Not many Illinois High School Association football players get to say they played in a college football stadium. After all, that honor is typically reserved for late playoff rounds and the state finals.
However, athletes that are members of both Mattoon and Charleston High School can say otherwise.
On Friday, the two schools, separated by just 12 miles, will renew their annual Apollo Conference rivalry at O’Brien Field, Eastern’s football stadium.
The Green Wave and the Trojans play in front of thousands of students and community members, putting bragging rights and a trophy on the line every year to play in the Coles County Clash. The game is referred to by some as the county’s own bowl game.
“You know the players, you know the fans, you know the teams, and football is probably a great spectator sport at the high school level, so that’s what has made the rivalry so fun,” Mattoon native and current general manager of WEIU TV and radio Jeff Owens said. “So that’s what has really made the rivalry so fun.”
The rivalry exists in every sport, even though only the annual football game between the two schools is dubbed the Coles County Clash. Across all the sports, Owens said, the two schools are evenly matched.
“If somebody beats a team 100 times out of 100, it’s not a rivalry,” Owens said. “But when it’s an even rivalry in all the different sports from our kids from the middle school up through high school, it makes it fun.”
In football, Mattoon leads the all time series 19-7. The two schools first started playing each other in 1933 and played every year through 1939.
Charleston lost the first five meetings by a combined score of 68-0 before posting an 18-12 win in 1938 and a 6-0 win in 1939.
The two played six times in the 1940s with all of them being won by Mattoon. Charleston only scored seven points in that span, a 13-7 loss, and was shut out in its other five meetings.
After 1949, the Green Wave and Trojans didn’t face each other until 1984. They played for the next four years until 1987, and then didn’t play until Mattoon joined the Apollo Conference in 2012.
The first Coles County Clash happened later that year, a 55-28 win for Charleston. Rob Calhoun, the WEIU-FM production supervisor and a radio commentator of Charleston football on Victory 103.9 since the year 2000, said that game sticks out to him when he thinks about the Clash.
The game had to be delayed because of thunderstorms in the area and didn’t kick off until around nine at night. The game was memorable not only because of it being the first Clash, but because of the dense fog that had rolled in.
It got so hard to see, Calhoun said, that he needed binoculars just to see the other side of the field.
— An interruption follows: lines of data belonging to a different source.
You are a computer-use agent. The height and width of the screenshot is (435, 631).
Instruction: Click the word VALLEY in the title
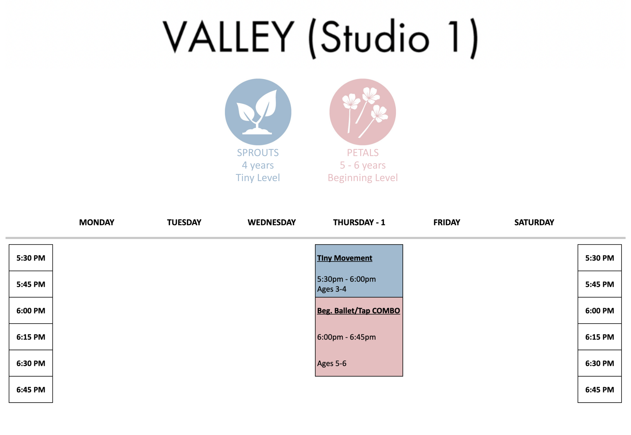coord(228,37)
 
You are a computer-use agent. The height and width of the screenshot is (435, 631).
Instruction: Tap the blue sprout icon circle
coord(258,112)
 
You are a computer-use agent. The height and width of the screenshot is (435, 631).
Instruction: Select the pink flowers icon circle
coord(362,112)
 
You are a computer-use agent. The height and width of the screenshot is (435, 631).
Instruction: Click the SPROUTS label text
coord(258,153)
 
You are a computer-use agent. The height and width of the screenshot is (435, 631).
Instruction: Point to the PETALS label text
coord(362,153)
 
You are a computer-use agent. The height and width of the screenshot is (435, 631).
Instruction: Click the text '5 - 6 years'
coord(362,165)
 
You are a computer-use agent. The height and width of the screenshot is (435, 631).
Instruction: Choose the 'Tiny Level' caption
coord(258,178)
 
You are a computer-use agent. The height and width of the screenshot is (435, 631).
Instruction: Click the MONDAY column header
coord(97,222)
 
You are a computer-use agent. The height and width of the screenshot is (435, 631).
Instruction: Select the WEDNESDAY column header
coord(272,222)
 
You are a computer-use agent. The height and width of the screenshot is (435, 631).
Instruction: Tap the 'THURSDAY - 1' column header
coord(359,222)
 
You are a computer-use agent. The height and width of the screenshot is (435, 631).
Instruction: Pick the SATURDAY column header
coord(534,222)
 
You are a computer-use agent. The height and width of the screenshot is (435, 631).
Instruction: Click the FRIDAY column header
coord(446,222)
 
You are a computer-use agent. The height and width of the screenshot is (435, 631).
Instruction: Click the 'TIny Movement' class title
coord(344,258)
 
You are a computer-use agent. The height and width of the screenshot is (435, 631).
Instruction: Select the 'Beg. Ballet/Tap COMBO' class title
coord(358,311)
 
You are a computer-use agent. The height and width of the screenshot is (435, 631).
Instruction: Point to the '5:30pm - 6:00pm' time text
coord(346,279)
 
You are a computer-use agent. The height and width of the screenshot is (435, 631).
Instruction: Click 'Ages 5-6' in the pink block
coord(332,363)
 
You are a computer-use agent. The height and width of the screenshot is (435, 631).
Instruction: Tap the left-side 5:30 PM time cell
coord(31,258)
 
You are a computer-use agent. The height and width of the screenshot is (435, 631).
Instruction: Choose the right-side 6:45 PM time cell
coord(599,390)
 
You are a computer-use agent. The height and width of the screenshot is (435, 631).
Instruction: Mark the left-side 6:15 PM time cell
coord(31,337)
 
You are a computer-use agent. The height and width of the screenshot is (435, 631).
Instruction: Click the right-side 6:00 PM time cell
coord(599,311)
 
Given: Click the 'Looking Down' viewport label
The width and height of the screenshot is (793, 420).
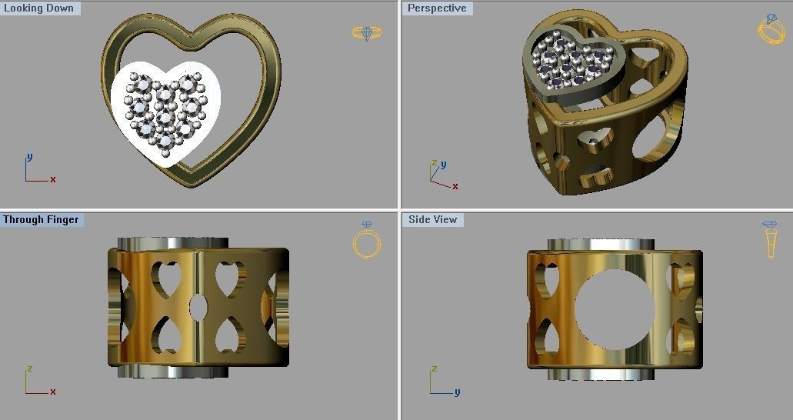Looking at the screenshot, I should coord(39,8).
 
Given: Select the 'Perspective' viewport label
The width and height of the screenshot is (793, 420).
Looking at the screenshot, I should coord(437,8).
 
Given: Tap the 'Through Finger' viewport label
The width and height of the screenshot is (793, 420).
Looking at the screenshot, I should coord(41,220).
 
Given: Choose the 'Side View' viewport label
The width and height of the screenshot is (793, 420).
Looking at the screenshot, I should coord(433,220).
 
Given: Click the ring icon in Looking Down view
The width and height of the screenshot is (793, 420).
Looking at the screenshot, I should coord(366,32).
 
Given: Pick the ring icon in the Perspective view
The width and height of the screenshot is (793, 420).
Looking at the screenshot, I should coord(770,30).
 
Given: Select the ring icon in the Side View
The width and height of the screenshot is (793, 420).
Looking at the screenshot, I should coord(769,240).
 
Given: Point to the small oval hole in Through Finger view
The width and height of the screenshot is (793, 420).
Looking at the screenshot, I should coord(198,307).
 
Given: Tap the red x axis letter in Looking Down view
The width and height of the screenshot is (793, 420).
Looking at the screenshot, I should coord(53,179).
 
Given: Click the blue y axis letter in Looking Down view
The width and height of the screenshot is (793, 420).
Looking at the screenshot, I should coord(29,157).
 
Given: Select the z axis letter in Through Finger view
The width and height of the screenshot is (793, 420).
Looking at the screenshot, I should coord(29,369).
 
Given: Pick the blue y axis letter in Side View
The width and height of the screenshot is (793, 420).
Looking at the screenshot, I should coord(456,392).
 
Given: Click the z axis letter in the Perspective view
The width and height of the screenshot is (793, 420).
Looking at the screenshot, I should coord(435,164).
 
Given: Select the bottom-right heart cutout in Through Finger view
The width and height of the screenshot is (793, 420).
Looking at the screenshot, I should coord(228,336).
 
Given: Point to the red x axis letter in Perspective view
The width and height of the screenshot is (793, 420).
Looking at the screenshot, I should coord(455,186).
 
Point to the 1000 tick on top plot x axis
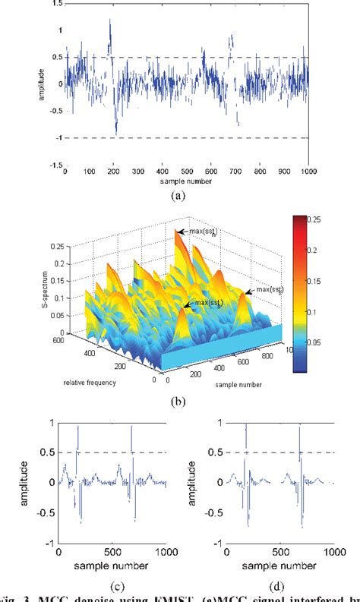[308, 172]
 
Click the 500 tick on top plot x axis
[186, 172]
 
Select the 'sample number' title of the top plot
[186, 182]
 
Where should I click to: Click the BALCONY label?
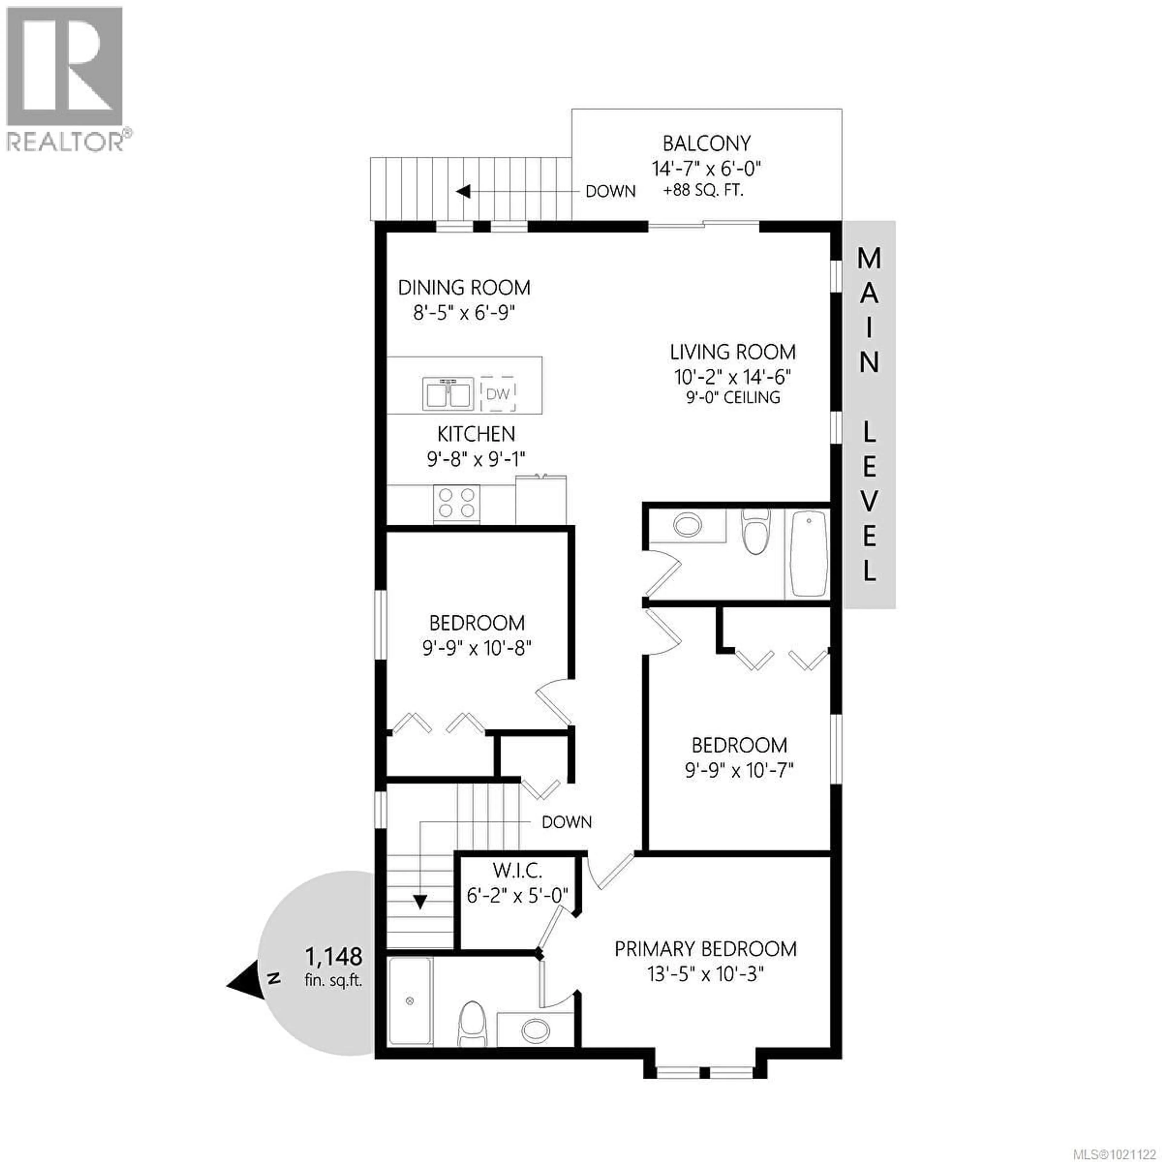coord(707,144)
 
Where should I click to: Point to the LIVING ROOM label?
coord(733,352)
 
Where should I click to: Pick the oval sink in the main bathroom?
coord(688,524)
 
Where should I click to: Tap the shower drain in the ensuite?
coord(410,1001)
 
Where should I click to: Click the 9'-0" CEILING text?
coord(733,398)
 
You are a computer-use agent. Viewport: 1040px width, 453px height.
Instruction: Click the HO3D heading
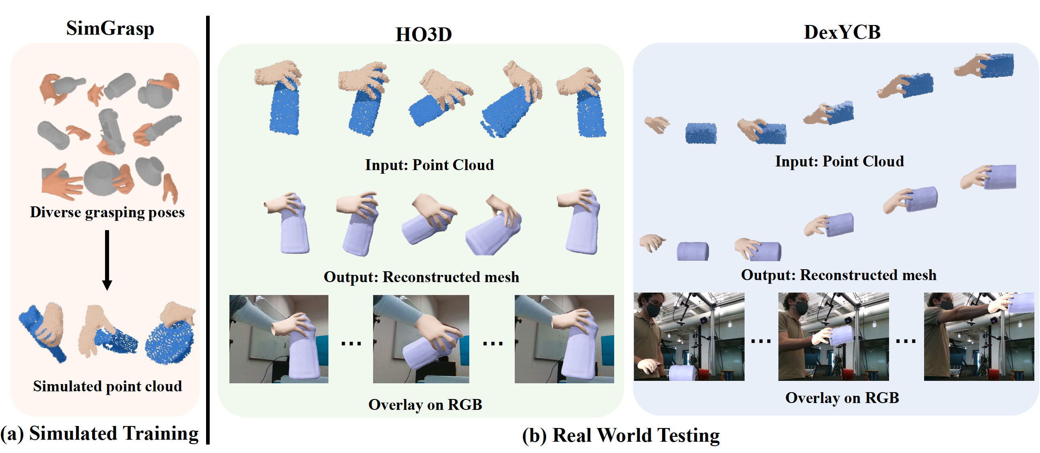tap(423, 34)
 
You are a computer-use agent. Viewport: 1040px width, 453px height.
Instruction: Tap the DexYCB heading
tap(842, 32)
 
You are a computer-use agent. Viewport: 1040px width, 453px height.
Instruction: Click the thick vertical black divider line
tap(208, 231)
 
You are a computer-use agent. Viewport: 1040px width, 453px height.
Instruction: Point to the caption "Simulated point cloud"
tap(107, 386)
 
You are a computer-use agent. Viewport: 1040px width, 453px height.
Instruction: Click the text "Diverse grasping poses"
tap(107, 212)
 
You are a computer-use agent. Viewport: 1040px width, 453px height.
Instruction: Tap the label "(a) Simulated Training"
tap(99, 433)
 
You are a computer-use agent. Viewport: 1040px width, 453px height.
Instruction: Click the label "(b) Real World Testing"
tap(621, 435)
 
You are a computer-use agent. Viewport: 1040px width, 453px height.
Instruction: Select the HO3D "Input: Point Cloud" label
tap(429, 165)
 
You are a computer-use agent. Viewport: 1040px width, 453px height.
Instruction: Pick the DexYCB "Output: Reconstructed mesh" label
tap(838, 275)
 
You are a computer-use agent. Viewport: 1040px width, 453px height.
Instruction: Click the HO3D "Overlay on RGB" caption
tap(425, 405)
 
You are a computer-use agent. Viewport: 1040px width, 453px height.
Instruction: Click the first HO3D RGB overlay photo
tap(279, 339)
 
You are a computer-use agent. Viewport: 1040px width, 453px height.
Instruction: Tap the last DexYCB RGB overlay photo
tap(979, 336)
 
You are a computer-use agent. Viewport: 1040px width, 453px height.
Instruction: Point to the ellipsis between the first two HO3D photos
tap(351, 343)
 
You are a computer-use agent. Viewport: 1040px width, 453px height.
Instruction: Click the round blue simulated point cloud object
tap(169, 341)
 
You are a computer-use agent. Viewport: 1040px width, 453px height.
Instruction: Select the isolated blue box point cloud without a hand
tap(701, 133)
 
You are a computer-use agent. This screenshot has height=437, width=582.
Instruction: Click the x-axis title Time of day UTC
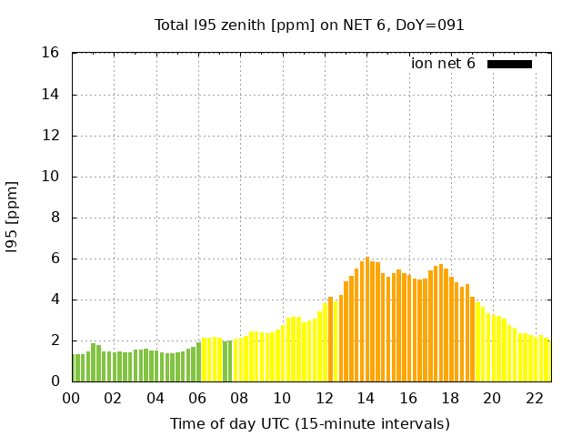coord(310,423)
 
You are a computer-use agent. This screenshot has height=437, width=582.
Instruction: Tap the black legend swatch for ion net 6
coord(509,64)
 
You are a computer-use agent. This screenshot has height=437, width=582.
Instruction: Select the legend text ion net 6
coord(443,64)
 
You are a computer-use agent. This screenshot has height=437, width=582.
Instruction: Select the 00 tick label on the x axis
coord(72,398)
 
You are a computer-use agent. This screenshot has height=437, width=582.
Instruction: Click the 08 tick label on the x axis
coord(240,398)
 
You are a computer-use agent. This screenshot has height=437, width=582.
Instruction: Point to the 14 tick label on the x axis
coord(366,398)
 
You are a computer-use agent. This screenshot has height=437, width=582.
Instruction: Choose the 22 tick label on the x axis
coord(535,398)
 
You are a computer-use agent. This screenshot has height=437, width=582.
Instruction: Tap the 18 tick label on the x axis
coord(450,398)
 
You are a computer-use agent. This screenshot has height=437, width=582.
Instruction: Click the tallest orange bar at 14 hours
coord(367,319)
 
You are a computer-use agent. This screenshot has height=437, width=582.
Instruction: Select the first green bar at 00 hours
coord(75,368)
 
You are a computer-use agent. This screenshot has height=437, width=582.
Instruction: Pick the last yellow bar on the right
coord(547,361)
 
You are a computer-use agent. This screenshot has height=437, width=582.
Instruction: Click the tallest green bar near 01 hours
coord(93,362)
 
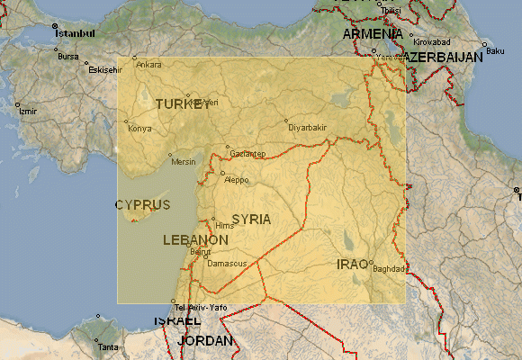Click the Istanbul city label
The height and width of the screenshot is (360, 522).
pyautogui.click(x=75, y=33)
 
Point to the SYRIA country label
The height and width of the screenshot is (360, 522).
pyautogui.click(x=251, y=219)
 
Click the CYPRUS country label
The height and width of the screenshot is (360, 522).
pyautogui.click(x=142, y=205)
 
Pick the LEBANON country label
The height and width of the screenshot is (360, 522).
pyautogui.click(x=195, y=240)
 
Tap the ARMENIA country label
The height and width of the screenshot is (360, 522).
pyautogui.click(x=370, y=34)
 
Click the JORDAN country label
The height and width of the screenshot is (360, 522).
pyautogui.click(x=206, y=341)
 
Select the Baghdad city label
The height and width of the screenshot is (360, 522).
pyautogui.click(x=390, y=269)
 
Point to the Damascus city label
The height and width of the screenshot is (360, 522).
pyautogui.click(x=226, y=264)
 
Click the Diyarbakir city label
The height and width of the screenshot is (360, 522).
pyautogui.click(x=307, y=128)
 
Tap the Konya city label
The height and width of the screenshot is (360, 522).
pyautogui.click(x=140, y=129)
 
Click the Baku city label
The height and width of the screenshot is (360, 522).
pyautogui.click(x=495, y=50)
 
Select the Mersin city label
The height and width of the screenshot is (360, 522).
pyautogui.click(x=183, y=162)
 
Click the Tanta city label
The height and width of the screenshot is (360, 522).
pyautogui.click(x=107, y=346)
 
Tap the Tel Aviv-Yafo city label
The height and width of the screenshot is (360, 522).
pyautogui.click(x=200, y=309)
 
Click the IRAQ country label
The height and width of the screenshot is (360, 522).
pyautogui.click(x=352, y=264)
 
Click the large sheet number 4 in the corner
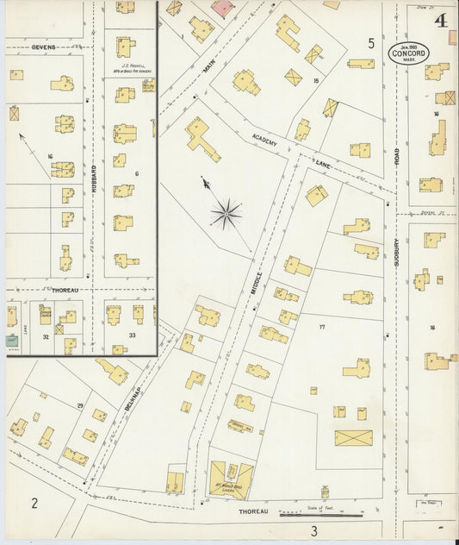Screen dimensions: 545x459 [442, 22]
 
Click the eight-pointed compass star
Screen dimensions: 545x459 [226, 210]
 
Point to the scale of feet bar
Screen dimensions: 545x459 [325, 516]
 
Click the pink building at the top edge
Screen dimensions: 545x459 [221, 8]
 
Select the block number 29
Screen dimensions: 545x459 [80, 405]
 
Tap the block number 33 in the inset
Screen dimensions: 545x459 [133, 335]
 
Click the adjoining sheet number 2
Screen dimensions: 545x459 [35, 504]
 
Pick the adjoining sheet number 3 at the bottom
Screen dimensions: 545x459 [314, 529]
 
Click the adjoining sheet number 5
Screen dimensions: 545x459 [371, 42]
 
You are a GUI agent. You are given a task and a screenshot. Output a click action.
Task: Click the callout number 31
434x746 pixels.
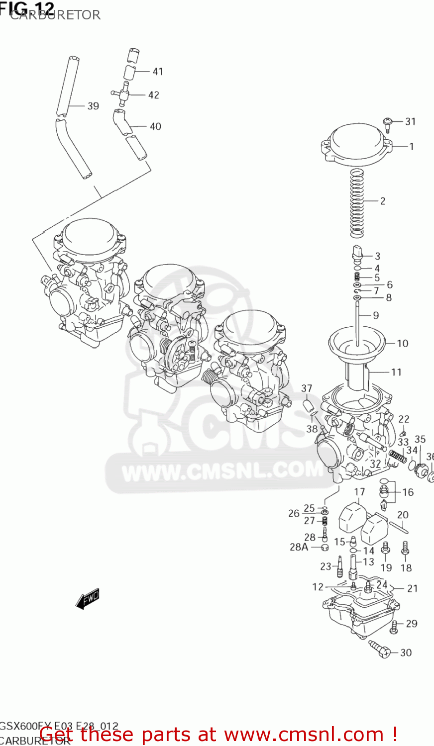pos(410,121)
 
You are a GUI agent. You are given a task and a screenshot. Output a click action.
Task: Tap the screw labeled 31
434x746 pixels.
pos(388,122)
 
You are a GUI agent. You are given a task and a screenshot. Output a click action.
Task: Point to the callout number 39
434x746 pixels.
pos(93,106)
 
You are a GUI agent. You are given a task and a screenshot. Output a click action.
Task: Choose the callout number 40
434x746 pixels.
pos(155,126)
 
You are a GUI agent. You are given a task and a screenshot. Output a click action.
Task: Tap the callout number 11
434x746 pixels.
pos(396,372)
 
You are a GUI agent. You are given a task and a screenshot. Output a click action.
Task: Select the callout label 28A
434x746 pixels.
pos(299,547)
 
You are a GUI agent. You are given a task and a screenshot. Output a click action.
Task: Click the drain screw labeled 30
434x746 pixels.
pos(379,649)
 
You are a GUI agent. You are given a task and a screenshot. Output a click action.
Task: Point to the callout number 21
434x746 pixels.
pos(412,588)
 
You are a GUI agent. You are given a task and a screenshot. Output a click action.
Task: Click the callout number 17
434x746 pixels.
pos(359,492)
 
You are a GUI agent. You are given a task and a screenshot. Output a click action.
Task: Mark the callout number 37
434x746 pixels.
pos(307,388)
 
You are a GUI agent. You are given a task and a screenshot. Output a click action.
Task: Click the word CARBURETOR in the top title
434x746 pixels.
pos(55,14)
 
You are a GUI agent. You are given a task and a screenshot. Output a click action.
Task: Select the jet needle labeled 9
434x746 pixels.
pos(357,323)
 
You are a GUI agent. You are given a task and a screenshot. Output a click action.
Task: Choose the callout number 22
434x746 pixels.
pos(404,419)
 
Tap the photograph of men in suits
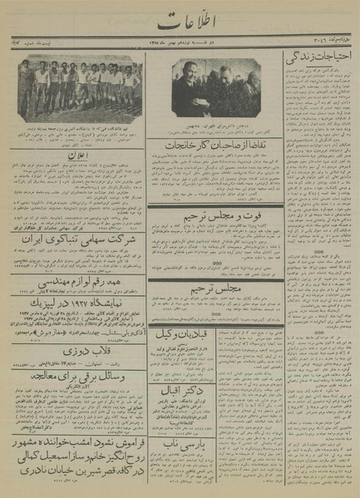tap(215, 85)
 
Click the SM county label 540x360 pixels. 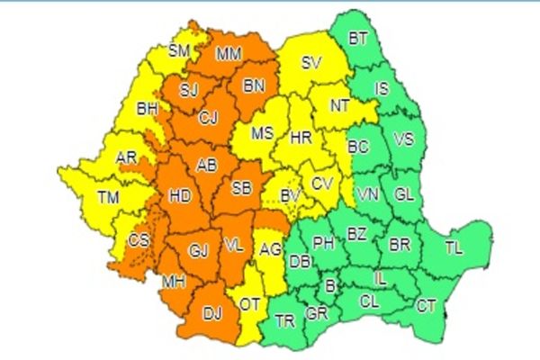click(x=179, y=51)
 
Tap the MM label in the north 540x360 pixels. click(x=230, y=54)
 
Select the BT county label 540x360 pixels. click(x=358, y=39)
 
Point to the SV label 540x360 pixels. click(x=311, y=63)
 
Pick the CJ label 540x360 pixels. click(x=209, y=117)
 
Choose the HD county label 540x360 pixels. click(x=180, y=194)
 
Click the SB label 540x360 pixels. click(x=241, y=189)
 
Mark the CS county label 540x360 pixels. click(x=140, y=240)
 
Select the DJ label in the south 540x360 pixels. click(x=212, y=314)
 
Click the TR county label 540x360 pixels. click(x=285, y=320)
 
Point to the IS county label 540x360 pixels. click(x=381, y=88)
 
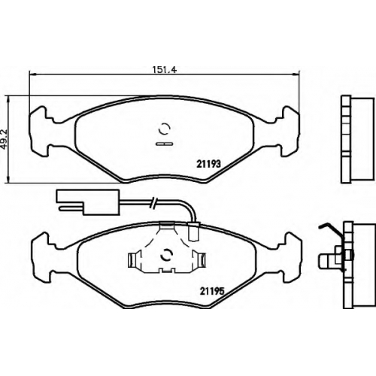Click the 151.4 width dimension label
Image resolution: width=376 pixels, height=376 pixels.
point(165,69)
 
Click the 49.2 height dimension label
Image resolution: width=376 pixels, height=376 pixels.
point(5,139)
“It was hard to see the opposite sideline from the O’Brien Field press box,” Calhoun said. “When they were scoring touchdowns, they were also shooting off the cannon, so that really made it difficult.”
Calhoun says residents of both Charleston and Mattoon take pride in their respective teams and communities.
“If you can beat Mattoon, or if you’re Mattoon and you can beat Charleston, you’re going to feel like you’re on top of the world,” Calhoun said.
Owens, who was the public address announcer for Mattoon football before the Clash started, has some fond personal memories of the Clash. His youngest son played in three of them for Mattoon, winning his sophomore year and losing his junior and senior year. Owens says it still aggravates his son to this day.
“The atmosphere is incredible on that Friday night,” Owens says. “Under the lights, music pumping, five, or six or, seven thousand, maybe even more people in the stands. Lots of giveaways and stuff going on. It’s fun.”
Charleston (3-1, 0-2) will play Mattoon (1-4, 1-1) in the 12th Coles County Clash this Friday. Kickoff for that game will be at 7 p.m. at O’Brien Field.